Below are the records. Retype exactly the lines between the lines holding "Instruction: Add a text block with T icon" and "Click the Total", inclusive.

*** Opening Available data ***

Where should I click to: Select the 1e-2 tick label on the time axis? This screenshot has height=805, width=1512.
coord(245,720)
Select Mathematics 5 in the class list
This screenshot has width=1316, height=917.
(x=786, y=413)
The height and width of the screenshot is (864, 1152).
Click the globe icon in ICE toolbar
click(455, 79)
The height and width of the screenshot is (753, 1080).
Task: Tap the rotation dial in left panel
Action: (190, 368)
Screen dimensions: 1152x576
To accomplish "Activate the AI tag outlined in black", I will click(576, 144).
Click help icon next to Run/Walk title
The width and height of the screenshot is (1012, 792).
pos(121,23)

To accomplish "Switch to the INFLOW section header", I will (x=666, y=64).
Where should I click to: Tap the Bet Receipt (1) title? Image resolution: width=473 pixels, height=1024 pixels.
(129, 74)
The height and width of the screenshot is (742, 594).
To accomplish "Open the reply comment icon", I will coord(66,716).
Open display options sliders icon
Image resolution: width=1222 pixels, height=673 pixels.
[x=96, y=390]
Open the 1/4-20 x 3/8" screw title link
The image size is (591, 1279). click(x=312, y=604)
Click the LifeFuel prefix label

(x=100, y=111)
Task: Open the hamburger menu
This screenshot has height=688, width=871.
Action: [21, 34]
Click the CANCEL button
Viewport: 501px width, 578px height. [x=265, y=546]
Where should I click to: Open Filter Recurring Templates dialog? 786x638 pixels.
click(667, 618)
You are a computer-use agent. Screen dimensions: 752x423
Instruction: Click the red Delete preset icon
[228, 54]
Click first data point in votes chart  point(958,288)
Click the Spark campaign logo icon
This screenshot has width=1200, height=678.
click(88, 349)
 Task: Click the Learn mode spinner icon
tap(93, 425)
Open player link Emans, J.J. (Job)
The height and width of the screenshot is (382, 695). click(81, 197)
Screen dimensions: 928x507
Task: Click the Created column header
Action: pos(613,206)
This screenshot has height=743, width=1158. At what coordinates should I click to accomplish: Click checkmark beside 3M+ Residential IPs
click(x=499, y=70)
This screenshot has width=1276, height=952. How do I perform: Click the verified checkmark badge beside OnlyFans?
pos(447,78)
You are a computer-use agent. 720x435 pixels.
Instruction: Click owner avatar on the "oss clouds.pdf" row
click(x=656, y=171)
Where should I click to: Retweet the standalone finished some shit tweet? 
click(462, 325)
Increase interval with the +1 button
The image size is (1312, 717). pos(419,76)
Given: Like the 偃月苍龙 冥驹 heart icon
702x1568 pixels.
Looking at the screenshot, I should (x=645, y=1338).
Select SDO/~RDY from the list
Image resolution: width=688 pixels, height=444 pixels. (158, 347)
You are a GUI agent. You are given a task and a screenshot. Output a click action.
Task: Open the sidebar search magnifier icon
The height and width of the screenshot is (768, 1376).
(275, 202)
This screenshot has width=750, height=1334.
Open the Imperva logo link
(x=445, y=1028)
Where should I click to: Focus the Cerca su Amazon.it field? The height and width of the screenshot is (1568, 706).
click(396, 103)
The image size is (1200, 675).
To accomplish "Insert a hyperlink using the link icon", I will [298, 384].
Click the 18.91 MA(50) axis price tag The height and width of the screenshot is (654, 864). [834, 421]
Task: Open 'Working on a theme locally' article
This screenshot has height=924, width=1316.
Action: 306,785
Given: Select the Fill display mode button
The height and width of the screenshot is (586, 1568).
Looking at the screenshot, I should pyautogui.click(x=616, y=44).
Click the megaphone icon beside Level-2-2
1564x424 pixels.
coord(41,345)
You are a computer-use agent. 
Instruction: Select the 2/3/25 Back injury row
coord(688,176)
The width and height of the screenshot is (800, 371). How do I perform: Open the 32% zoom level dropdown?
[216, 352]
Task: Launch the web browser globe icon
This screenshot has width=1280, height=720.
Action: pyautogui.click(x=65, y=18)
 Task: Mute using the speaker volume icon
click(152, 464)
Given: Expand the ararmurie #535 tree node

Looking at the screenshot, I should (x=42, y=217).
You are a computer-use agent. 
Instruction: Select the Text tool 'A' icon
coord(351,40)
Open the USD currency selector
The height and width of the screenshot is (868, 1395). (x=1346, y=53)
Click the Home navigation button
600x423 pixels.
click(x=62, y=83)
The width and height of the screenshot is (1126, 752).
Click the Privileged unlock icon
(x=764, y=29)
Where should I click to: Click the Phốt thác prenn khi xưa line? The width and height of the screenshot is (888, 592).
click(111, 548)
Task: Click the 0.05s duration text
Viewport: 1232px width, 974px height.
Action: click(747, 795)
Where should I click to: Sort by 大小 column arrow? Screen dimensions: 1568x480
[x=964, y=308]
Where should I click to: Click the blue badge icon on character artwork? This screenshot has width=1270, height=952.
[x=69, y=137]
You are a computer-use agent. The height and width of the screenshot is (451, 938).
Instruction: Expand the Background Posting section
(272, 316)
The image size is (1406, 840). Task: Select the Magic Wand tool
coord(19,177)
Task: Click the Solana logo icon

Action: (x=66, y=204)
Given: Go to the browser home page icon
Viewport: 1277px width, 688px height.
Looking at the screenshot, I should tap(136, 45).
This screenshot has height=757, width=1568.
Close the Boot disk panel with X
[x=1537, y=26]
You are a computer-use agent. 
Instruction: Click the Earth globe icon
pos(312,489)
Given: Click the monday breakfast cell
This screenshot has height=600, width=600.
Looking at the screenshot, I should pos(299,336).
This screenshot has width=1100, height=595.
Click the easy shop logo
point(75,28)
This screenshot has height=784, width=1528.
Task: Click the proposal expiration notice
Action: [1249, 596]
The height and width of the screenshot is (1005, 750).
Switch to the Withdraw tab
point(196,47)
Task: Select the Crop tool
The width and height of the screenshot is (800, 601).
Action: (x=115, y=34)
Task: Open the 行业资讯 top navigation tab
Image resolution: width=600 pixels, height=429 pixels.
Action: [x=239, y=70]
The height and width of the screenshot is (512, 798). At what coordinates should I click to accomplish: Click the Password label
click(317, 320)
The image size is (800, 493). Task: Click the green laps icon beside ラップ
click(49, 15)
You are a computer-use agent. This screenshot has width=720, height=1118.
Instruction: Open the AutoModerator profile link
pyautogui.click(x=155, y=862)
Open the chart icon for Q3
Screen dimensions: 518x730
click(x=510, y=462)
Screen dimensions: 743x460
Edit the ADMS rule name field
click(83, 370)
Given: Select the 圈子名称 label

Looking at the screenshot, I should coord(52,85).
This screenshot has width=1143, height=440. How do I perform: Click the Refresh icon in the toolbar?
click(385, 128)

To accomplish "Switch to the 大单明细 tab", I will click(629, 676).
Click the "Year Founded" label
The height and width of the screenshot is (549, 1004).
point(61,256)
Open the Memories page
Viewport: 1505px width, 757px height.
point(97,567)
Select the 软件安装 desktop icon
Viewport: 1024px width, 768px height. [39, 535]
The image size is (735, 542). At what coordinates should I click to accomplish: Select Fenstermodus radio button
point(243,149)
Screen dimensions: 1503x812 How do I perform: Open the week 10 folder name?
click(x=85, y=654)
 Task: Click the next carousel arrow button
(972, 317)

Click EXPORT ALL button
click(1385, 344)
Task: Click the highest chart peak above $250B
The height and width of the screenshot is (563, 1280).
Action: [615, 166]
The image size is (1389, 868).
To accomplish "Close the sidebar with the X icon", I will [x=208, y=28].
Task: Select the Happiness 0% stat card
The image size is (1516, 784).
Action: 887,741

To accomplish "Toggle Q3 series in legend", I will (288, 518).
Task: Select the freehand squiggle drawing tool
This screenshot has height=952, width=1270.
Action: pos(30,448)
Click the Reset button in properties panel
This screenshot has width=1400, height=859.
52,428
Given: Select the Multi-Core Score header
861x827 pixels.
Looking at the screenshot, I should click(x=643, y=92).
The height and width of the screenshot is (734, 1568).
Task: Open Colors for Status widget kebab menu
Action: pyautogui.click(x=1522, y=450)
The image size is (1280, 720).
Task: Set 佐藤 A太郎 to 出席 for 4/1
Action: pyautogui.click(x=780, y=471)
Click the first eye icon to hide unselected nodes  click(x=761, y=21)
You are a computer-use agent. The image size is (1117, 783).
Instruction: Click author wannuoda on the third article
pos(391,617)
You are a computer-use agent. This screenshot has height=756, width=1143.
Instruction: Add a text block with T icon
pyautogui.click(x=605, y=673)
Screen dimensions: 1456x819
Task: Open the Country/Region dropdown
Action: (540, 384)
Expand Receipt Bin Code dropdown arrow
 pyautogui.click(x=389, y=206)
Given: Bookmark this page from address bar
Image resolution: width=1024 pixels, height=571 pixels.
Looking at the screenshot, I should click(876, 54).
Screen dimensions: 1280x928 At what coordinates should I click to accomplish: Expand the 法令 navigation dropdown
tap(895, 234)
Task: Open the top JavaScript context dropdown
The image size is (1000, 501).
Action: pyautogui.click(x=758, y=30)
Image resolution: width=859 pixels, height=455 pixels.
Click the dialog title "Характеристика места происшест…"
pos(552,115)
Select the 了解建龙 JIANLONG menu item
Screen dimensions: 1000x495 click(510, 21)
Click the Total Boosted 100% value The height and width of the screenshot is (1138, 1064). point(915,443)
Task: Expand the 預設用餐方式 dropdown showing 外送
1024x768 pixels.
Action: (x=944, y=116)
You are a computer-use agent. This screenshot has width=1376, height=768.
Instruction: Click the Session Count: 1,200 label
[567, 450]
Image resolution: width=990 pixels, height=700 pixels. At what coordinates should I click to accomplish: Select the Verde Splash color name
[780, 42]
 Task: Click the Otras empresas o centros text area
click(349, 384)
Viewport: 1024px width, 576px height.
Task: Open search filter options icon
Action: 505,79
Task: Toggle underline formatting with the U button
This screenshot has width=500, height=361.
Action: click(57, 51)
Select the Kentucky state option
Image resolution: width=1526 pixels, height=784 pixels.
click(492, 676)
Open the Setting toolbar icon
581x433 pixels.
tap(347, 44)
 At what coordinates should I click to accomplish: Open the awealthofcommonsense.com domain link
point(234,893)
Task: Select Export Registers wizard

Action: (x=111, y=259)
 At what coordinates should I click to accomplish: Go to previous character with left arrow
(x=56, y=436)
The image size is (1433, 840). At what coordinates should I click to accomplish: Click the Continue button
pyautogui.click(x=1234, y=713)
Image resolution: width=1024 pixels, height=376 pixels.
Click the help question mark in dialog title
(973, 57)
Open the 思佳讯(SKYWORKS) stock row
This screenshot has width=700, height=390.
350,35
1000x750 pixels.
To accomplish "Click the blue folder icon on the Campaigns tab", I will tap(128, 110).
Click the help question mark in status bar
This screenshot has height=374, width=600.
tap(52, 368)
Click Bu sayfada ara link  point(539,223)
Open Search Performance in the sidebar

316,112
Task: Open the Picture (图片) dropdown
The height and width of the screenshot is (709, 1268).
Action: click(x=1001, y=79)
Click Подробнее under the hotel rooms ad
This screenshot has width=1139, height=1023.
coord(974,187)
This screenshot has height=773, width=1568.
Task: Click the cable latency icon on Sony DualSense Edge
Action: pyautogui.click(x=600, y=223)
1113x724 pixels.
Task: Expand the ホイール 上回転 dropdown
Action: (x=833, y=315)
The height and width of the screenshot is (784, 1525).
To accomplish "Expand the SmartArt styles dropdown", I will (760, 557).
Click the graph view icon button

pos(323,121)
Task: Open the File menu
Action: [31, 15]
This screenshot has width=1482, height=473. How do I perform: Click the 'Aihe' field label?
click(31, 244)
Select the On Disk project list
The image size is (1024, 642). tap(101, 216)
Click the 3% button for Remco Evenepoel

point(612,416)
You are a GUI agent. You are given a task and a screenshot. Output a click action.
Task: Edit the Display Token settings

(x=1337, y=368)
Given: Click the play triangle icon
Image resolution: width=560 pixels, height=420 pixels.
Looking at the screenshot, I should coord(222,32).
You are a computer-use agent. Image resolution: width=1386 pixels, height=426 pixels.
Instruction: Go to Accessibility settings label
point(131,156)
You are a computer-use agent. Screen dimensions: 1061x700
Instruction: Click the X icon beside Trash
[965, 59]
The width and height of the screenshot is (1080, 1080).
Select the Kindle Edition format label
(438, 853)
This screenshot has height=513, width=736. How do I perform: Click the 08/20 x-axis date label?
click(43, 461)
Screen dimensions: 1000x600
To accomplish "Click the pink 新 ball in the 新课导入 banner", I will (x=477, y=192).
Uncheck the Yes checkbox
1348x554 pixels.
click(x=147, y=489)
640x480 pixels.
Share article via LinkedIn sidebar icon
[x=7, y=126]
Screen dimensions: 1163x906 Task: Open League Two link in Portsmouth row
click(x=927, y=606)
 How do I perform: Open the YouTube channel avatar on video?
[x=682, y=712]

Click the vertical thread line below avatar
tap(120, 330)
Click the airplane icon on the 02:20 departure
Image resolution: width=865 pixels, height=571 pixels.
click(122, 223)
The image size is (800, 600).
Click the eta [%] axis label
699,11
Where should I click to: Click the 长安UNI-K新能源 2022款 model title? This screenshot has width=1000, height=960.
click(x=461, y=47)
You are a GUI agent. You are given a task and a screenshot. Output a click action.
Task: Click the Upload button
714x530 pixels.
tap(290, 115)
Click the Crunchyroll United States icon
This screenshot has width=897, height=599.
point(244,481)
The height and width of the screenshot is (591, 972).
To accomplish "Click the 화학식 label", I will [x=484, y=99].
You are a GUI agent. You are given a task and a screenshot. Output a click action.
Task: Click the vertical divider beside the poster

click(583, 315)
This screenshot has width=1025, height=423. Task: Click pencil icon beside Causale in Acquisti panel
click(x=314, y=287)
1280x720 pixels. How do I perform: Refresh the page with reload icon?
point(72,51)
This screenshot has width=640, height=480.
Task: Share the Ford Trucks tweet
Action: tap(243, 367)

*** Closing Available data ***

# Answer section
Instruction: Add a text block with T icon
pyautogui.click(x=605, y=673)
Screen dimensions: 1456x819
Task: Open the Country/Region dropdown
Action: (540, 384)
Expand Receipt Bin Code dropdown arrow
 pyautogui.click(x=389, y=206)
Given: Bookmark this page from address bar
Image resolution: width=1024 pixels, height=571 pixels.
Looking at the screenshot, I should click(876, 54).
Screen dimensions: 1280x928 At what coordinates should I click to accomplish: Expand the 法令 navigation dropdown
tap(895, 234)
Task: Open the top JavaScript context dropdown
The image size is (1000, 501).
Action: pyautogui.click(x=758, y=30)
Image resolution: width=859 pixels, height=455 pixels.
Click the dialog title "Характеристика места происшест…"
pos(552,115)
Select the 了解建龙 JIANLONG menu item
Screen dimensions: 1000x495 click(510, 21)
Click the Total Boosted 100% value The height and width of the screenshot is (1138, 1064). point(915,443)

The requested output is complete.